Natürlich soll man sich in der Schule so mit Literatur beschäftigen, dass man sie wirklich versteht und sich darüber austauschen kann.

Deshalb müssen Schüler aber nicht schon zu Studenten der Germanistik ausgebildet werden – die zum Beispiel Gedichte genauso analysieren und in Epochen einordnen, wie es an der Uni geschieht.

Aber inzwischen gibt es ja Hoffnung. In den aktuellen Vorgaben des Zentralabiturs 2020 gibt es schon materialgestützte Klausuren. Dort bekommt man einiges an Infos und Statements und soll daraus zum Beispiel sich in die Rolle eines Theater-Intendanten versetzen und begründen, dass Büchners Woyzeck heute noch aktuell ist. Oder aber es geht darum, in einer Stadt eine Ausstellung zu Franz Kafka vorzubereiten – und da brauchen die Verantwortlichen natürlich Ideen und Entwürfe.

Das ist schon sehr viel näher am späteren Leben, wenn man eben nicht Germanistik studiert, aber zum Beispiel Kulturwissenschaften.

Wir haben das mal am Beispiel der Frage durchgespielt, ob eine Schule in Franz-Kafka-Gymnasium umbenannt werden sollte.

Näheres findet man hier:
https://schnell-durchblicken3.de/index.php/themen/kafka-verstehen/305-kafka-beispiel-material-klausur-lernvideo

Ein anderes Beispiel für mehr Lebens- und Schülernähe im Umgang mit Literatur findet sich hier:
https://schnell-durchblicken3.de/index.php/faq/faq-gedichte/338-rilke-rainer-maria-die-gazelle-gazella-dorcas-einfach-und-sicher-verstehen

Dort haben wir nämlich nachgewiesen, dass man als Schüler durchaus zu Recht zu einer anderen Interpretation eines Gedichtes kommen kann als ein germanistischer Profi, der alle Feinheiten aus dem Leben und Werk eines Autors kennt.

Denn es gibt einen großen Unterschied zwischen einem „fiktiven“ Text, der auch unabhängig von seiner Entstehung Bedeutung haben kann – und seiner Verwendung in einer Schriftsteller-Biografie. Dort ist er nämlich nicht mehr nur ein Produkt der Poesie, sondern eben auch eine biografische Quelle, wenn auch eine besondere.

Aber nur das poetische Werk hat eine Chance, aktuell zu bleiben.
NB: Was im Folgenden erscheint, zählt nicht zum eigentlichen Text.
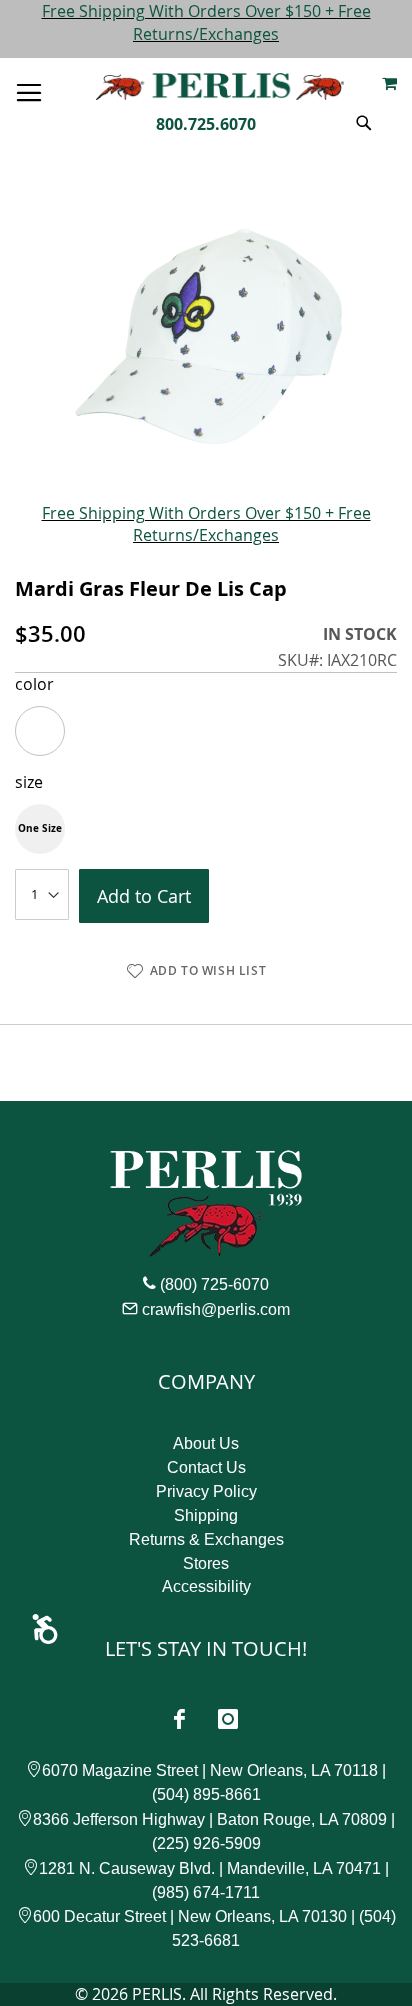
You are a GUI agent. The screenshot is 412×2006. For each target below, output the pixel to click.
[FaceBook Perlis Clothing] (179, 1719)
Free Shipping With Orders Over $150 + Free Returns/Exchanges (206, 22)
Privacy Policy (206, 1491)
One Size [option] (40, 828)
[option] (40, 731)
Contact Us (206, 1467)
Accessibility (206, 1586)
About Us (206, 1443)
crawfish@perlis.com (216, 1309)
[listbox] (206, 731)
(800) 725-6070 (214, 1284)
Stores (206, 1563)
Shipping (206, 1515)
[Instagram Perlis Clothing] (228, 1719)
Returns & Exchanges (206, 1539)
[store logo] (220, 86)
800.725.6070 (206, 124)
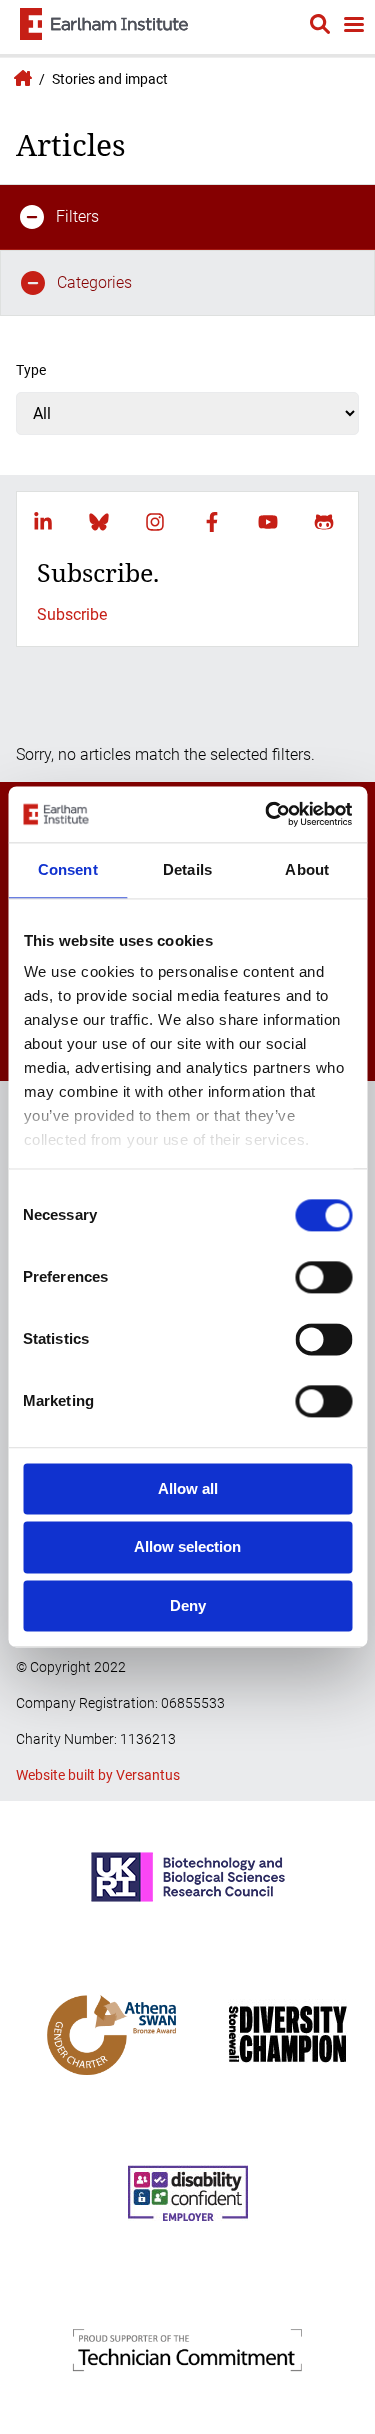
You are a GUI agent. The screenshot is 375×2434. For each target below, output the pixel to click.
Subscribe (72, 614)
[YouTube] (268, 522)
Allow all (188, 1488)
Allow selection (187, 1547)
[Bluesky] (99, 522)
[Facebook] (212, 522)
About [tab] (307, 869)
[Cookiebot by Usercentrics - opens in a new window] (267, 814)
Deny (188, 1605)
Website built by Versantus (98, 1775)
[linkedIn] (43, 522)
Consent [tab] (68, 869)
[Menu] (353, 26)
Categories (94, 282)
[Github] (324, 522)
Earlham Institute (20, 78)
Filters (77, 216)
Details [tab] (187, 869)
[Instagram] (155, 522)
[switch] (323, 1277)
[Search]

Ein anderes Beispiel dafür, wie ein Werk über den Dichter und seine unmittelbaren Absichten hinauswachsen kann, ist das wunderbare Gedicht „Ode an die Fremde“ von Franco Biondi.

Näheres dazu findet sich hier:
https://www.schnell-durchblicken2.de/ode-an-die-fremde

Halten wir fest:
Literatur eröffnet nicht nur Spielräume, sie ermöglicht auch ein bisschen zumindest den Sprung in eine Art „relative Ewigkeit“.

Für uns ist es jedenfalls ein Wunder, dass Gedichte von Goethe immer noch gelesen werden – ob das auch in 1000 Jahren noch so sein wird, kann keiner sagen.

Aber für unser menschliches Leben sind 200 Jahren eben schon zumindest eine „relative“ Ewigkeit 🙂

Sich einfach mal eine Geschichte ausdenken

Leben ist eine schöne Sache – nur findet es an einem ganz bestimmten Ort und zu einer ganz bestimmten Zeit statt – und manchmal merkt man es nicht einmal.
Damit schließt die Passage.